» Istruzione 1: Riporti fedelmente il passo del testo sulla strategia della tensione che si apre con le parole contenenti "13.7 Terrorismo, strategia" e si chiude con "inglese The Observer.".
» Istruzione 2: Nella parte dell'elenco che si apre con la riga contenente "Viewport: 1080px width, 1440px height." e si chiude con quella contenente "Looking at the screenshot, I should tap(277, 536).", sostituisca "heart icon" con "bookmark icon" lasciando invariato tutto il resto. Restituisca soltanto tali righe.

» Testo da leggere:

============================================================

13.7 Terrorismo, strategia della tensione e compromesso storico

Il terrorismo nero
All’interno delle dinamiche della Guerra fredda, tra la fine degli anni Sessanta e l’inizio degli anni Ottanta, in Italia, che era un paese di confine tra il blocco sovietico e quello occidentale, si profilò la cosiddetta “strategia della tensione”, secondo la definizione coniata dal giornale inglese The Observer.

============================================================

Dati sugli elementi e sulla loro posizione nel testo
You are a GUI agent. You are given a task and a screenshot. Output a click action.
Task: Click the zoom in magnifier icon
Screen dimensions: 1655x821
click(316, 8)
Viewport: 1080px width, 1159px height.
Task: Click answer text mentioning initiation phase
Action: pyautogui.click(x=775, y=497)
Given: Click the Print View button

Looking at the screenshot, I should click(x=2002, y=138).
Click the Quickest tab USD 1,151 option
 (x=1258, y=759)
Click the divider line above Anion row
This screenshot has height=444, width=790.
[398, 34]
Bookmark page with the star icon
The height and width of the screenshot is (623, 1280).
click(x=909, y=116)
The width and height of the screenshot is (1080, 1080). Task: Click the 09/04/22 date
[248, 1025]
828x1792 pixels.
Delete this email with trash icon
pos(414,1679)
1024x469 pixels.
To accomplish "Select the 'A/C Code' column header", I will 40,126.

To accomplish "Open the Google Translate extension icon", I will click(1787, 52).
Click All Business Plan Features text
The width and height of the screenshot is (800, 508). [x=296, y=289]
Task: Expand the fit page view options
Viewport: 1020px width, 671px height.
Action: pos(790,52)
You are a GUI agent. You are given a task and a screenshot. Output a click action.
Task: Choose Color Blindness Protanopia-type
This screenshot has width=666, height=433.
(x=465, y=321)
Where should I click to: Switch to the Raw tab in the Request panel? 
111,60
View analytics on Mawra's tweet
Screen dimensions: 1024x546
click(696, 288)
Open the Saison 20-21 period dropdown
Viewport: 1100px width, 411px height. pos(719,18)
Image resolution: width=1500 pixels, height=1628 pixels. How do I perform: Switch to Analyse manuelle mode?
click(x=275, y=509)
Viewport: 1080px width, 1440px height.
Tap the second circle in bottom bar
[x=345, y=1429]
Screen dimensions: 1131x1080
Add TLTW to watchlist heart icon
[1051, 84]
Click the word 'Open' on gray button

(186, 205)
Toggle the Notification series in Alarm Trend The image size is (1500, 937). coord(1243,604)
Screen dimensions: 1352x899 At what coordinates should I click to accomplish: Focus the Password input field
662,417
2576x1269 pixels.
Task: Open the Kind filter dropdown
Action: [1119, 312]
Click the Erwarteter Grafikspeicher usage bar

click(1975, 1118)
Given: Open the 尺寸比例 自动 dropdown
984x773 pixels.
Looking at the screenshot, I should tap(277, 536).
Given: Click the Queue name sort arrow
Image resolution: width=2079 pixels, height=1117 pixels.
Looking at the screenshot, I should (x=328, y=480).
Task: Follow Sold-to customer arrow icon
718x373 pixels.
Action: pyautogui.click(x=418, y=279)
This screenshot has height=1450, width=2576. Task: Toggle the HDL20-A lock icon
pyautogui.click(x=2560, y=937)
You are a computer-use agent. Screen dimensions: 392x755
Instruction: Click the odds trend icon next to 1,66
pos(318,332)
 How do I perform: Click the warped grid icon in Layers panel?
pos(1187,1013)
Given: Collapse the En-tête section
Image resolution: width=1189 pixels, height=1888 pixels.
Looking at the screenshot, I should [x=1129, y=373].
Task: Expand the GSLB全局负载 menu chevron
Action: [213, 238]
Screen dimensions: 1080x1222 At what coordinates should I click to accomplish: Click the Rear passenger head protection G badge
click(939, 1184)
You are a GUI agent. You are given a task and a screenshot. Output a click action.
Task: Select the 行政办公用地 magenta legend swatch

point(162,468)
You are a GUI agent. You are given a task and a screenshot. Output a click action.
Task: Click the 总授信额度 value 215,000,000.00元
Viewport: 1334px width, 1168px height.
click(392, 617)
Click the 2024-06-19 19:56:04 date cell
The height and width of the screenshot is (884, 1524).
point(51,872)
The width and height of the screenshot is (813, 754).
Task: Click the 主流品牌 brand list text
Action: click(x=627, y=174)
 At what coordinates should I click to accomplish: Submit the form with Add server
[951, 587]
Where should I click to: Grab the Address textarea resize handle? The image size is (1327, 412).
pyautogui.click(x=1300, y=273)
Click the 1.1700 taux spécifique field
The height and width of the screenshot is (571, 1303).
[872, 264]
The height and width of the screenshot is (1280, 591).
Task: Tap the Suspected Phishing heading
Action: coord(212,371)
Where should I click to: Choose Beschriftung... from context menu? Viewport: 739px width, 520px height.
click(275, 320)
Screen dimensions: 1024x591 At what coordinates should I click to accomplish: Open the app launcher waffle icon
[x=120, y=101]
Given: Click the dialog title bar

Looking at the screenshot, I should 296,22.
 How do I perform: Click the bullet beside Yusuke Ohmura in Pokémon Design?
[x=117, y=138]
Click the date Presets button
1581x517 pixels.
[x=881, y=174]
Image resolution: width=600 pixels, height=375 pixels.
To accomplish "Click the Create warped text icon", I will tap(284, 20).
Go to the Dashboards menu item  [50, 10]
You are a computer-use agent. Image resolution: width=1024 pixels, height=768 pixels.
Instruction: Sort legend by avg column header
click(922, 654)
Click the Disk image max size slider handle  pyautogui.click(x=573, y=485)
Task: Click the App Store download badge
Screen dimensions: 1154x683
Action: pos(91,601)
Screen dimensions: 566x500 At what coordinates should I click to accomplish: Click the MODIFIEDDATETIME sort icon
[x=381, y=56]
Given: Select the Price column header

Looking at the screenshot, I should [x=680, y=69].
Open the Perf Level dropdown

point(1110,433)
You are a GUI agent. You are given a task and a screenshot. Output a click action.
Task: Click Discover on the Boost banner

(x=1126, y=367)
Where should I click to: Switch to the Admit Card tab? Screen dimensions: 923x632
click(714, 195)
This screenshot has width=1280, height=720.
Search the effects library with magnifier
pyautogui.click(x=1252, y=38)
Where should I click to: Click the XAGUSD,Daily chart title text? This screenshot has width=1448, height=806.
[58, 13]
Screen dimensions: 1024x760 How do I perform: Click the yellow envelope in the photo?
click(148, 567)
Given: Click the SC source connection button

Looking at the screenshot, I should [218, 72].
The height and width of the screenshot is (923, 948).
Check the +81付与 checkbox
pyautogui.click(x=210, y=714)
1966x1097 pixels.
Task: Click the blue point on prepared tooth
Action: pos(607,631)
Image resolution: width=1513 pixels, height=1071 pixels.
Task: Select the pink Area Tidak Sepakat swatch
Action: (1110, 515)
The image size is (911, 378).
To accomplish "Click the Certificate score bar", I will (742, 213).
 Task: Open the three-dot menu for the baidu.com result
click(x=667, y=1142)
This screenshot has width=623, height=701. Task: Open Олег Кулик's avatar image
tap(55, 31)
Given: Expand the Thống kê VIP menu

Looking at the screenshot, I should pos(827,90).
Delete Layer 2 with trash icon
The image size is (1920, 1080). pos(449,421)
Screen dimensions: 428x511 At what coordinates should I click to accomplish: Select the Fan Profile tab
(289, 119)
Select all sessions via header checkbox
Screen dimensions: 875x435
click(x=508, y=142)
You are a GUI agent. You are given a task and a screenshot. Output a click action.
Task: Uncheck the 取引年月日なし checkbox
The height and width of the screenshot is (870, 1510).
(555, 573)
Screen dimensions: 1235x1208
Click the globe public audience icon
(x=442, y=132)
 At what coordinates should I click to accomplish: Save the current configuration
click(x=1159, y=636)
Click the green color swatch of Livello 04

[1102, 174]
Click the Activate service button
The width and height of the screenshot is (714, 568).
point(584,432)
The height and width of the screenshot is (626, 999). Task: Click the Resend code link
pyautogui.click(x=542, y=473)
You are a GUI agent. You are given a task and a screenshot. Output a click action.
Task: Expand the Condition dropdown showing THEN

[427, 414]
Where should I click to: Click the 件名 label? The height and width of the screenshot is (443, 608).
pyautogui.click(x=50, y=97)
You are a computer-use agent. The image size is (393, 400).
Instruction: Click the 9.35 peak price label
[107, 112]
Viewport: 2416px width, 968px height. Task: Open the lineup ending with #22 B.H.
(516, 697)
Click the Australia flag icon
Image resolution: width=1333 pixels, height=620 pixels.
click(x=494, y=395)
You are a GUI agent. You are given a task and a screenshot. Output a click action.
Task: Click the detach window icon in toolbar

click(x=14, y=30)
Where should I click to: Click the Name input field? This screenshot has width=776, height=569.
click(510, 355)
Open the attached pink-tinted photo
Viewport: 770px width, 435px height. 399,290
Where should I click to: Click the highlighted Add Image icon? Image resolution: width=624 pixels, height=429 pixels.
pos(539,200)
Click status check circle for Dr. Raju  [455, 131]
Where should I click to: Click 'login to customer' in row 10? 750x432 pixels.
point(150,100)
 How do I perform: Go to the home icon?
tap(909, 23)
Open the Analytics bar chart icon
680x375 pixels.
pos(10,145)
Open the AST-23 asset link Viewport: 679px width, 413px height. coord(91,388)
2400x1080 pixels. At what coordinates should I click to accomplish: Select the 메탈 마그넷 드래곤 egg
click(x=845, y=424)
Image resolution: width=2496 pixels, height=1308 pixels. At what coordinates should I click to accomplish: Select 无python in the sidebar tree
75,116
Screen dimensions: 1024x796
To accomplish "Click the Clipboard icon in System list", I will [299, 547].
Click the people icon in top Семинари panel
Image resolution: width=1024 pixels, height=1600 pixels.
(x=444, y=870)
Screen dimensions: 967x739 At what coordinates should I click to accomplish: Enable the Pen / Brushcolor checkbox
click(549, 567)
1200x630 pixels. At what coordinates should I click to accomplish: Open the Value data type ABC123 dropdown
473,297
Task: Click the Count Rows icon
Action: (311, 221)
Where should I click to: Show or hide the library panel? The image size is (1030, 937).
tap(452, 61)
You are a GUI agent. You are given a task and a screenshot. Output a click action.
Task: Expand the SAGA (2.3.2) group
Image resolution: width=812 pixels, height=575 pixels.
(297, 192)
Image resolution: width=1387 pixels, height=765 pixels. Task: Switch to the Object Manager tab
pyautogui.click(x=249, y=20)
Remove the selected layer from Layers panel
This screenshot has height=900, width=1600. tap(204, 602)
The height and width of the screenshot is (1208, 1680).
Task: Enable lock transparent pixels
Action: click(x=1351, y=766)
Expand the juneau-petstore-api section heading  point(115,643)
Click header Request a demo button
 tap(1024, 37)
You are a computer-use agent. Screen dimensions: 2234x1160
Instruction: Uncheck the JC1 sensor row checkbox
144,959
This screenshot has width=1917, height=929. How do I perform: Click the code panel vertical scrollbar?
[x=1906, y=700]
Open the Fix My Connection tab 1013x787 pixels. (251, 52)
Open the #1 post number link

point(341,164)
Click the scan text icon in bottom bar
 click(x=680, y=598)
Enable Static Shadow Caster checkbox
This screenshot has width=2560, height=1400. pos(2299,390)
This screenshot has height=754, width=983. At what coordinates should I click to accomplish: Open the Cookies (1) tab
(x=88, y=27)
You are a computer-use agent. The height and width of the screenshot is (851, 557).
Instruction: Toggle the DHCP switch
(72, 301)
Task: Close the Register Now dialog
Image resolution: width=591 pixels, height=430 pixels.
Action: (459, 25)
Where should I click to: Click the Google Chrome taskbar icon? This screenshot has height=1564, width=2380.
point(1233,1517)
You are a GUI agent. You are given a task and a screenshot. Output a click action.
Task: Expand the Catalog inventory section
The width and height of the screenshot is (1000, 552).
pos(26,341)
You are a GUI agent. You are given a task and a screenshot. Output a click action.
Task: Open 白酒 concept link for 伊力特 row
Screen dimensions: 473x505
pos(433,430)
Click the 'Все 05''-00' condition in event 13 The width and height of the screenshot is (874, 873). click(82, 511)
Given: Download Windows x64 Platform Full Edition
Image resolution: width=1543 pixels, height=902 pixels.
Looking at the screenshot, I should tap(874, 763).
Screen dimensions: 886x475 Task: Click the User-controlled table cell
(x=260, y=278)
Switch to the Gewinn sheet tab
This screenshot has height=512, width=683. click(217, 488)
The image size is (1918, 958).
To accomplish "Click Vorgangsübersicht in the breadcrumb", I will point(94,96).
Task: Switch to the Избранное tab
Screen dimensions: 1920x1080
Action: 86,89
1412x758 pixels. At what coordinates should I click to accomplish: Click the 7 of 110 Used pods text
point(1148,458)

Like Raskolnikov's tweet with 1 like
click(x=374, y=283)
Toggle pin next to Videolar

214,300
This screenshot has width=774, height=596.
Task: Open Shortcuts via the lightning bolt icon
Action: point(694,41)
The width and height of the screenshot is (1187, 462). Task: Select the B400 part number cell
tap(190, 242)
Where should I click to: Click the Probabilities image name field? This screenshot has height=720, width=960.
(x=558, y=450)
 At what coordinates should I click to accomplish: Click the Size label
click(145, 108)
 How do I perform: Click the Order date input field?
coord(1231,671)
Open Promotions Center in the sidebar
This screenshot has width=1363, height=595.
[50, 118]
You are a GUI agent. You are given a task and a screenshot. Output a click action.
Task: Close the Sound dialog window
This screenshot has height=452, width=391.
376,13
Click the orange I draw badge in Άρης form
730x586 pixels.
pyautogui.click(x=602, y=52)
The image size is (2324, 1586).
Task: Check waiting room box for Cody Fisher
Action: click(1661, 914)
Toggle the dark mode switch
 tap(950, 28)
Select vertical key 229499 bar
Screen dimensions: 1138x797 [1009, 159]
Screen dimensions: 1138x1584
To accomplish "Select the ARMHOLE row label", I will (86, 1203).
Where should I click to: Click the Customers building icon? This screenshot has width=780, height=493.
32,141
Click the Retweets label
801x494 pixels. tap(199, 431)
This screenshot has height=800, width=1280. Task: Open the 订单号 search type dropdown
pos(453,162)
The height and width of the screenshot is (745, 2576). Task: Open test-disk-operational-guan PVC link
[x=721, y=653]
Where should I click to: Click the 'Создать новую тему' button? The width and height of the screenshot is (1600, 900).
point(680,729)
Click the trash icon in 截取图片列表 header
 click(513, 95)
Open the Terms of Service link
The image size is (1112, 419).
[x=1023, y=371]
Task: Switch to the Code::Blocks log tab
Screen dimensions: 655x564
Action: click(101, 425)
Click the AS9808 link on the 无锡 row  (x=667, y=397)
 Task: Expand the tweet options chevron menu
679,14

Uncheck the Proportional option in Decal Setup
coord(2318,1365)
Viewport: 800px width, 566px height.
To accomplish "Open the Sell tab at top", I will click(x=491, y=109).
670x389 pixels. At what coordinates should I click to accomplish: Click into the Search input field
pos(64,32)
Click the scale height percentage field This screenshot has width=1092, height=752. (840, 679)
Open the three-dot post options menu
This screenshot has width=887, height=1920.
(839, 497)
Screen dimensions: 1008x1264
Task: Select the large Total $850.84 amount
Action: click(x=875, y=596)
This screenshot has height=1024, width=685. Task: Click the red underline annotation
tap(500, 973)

============================================================

» Risultato corretto 1:
13.7 Terrorismo, strategia della tensione e compromesso storico

Il terrorismo nero
All’interno delle dinamiche della Guerra fredda, tra la fine degli anni Sessanta e l’inizio degli anni Ottanta, in Italia, che era un paese di confine tra il blocco sovietico e quello occidentale, si profilò la cosiddetta “strategia della tensione”, secondo la definizione coniata dal giornale inglese The Observer.

» Risultato corretto 2:
Viewport: 1080px width, 1440px height.
Tap the second circle in bottom bar
[x=345, y=1429]
Screen dimensions: 1131x1080
Add TLTW to watchlist bookmark icon
[1051, 84]
Click the word 'Open' on gray button

(186, 205)
Toggle the Notification series in Alarm Trend The image size is (1500, 937). coord(1243,604)
Screen dimensions: 1352x899 At what coordinates should I click to accomplish: Focus the Password input field
662,417
2576x1269 pixels.
Task: Open the Kind filter dropdown
Action: [1119, 312]
Click the Erwarteter Grafikspeicher usage bar

click(1975, 1118)
Given: Open the 尺寸比例 自动 dropdown
984x773 pixels.
Looking at the screenshot, I should tap(277, 536).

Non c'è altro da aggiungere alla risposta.